Re: Flink application question

2021-08-09 Thread David Anderson
FYI, I've responded to this on stack overflow:
https://stackoverflow.com/questions/68715430/apache-flink-accessing-keyed-state-from-late-window


On Mon, Aug 9, 2021 at 3:16 AM suman shil  wrote:

> I am writing a Flink application which consumes time series data from
> kafka topic. Time series data has components like metric name, tag key
> value pair, timestamp and a value. I have created a tumbling window to
> aggregate data based on a metric key (which is a combination of metric
> name, key value pair and timestamp). Here is the main stream looks like
>
> kafka source -> Flat Map which parses and emits Metric ->  Key by metric
> key  -> Tumbling window of 60 seconds -> Aggregate the data -> write to the
> sync.
>
> I also want to check if there is any metric which arrived late outside the
> above window. I want to check how many metrics arrived late and calculate
> the percentage of late metrics compared to original metrics. I am thinking
> of using the "allowedLateness" feature of flink to send the late metrics to
> a different stream. I am planning to add a "MapState" in the main
> "Aggregate the data" operator which will have the key as the metric key and
> value as the count of the metrics that arrived in the main window.
>
>
> kafka source -> Flat Map which parses and emits Metric -> Key by metric
> key ->  Tumbling window of 60 seconds -> Aggregate the data (Maintain a map
> state of metric count) -> write to the sync.
>
>  \
>
>   \
>
> Late data -> Key by
> metric key ->  Collect late metrics and find the percentage of late metrics
> -> Write the result in sink
>
> My question is can "Collect late metrics and find the percentage of late
> metrics" operator access the "MapState" which got updated by the
> mainstream. Even though they are keyed by the same metric key, I guess they
> are two different tasks. I want to calculate (number of late metrics /
> (number of late metrics + number of metrics arrived on time)).
>
> Thanks
> Suman
>


Flink application question

2021-08-09 Thread suman shil
I am writing a Flink application which consumes time series data from kafka
topic. Time series data has components like metric name, tag key value
pair, timestamp and a value. I have created a tumbling window to aggregate
data based on a metric key (which is a combination of metric name, key
value pair and timestamp). Here is the main stream looks like

kafka source -> Flat Map which parses and emits Metric ->  Key by metric
key  -> Tumbling window of 60 seconds -> Aggregate the data -> write to the
sync.

I also want to check if there is any metric which arrived late outside the
above window. I want to check how many metrics arrived late and calculate
the percentage of late metrics compared to original metrics. I am thinking
of using the "allowedLateness" feature of flink to send the late metrics to
a different stream. I am planning to add a "MapState" in the main
"Aggregate the data" operator which will have the key as the metric key and
value as the count of the metrics that arrived in the main window.

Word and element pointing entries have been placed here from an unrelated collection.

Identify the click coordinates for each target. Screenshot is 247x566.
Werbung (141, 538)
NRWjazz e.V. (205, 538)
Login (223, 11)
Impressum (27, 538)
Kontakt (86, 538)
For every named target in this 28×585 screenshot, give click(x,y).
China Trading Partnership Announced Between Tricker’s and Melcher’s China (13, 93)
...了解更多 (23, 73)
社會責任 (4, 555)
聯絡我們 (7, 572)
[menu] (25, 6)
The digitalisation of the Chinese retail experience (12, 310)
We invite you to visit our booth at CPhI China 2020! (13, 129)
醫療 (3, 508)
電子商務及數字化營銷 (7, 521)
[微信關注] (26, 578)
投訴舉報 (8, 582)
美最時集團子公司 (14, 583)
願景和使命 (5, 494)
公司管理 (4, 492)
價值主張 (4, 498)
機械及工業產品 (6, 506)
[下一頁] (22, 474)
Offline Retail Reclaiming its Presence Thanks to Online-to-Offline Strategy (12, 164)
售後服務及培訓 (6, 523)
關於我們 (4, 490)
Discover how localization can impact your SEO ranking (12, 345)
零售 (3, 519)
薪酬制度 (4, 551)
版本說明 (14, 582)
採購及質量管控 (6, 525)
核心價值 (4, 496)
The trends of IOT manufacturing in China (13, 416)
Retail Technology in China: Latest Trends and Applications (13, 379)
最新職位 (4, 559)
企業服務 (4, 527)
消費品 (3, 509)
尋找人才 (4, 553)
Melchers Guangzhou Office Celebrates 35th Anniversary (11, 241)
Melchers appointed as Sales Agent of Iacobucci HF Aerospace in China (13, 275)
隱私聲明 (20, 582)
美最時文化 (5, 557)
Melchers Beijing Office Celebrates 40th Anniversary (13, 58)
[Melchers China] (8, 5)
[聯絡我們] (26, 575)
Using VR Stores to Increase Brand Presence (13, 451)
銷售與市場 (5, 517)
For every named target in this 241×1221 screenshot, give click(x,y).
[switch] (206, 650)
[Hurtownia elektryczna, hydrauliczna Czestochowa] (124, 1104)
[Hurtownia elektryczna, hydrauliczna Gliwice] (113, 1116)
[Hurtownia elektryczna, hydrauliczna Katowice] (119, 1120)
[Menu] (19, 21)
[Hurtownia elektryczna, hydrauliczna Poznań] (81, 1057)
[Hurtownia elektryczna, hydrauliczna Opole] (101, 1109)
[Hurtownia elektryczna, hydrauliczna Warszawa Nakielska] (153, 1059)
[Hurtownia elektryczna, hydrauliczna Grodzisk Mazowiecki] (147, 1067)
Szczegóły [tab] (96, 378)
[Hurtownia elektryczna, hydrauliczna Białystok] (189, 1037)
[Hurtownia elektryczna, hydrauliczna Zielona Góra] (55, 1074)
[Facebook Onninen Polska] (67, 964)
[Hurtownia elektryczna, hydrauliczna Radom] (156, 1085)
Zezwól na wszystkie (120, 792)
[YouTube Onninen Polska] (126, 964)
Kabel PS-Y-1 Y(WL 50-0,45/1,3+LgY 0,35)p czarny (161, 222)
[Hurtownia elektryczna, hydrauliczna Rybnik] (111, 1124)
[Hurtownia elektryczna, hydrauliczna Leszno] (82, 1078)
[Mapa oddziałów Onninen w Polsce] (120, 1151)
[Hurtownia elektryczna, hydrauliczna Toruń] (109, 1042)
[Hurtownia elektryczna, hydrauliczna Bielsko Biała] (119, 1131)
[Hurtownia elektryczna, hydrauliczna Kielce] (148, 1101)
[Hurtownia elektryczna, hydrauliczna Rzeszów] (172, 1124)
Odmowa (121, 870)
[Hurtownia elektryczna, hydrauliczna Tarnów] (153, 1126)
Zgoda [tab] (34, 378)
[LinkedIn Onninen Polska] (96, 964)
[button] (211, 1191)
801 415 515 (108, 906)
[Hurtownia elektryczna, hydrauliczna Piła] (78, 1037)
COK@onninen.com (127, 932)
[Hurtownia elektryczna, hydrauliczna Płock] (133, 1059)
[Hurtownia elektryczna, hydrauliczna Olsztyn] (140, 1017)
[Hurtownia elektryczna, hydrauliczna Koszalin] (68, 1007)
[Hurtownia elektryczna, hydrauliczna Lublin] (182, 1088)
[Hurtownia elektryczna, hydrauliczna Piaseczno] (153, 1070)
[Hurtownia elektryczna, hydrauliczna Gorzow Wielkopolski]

kafka source -> Flat Map which parses and emits Metric -> Key by metric key
->  Tumbling window of 60 seconds -> Aggregate the data (Maintain a map
state of metric count) -> write to the sync.

   \

\

  Late data -> Key by
metric key ->  Collect late metrics and find the percentage of late metrics
-> Write the result in sink

My question is can "Collect late metrics and find the percentage of late
metrics" operator access the "MapState" which got updated by the
mainstream. Even though they are keyed by the same metric key, I guess they
are two different tasks. I want to calculate (number of late metrics /
(number of late metrics + number of metrics arrived on time)).

Thanks
Suman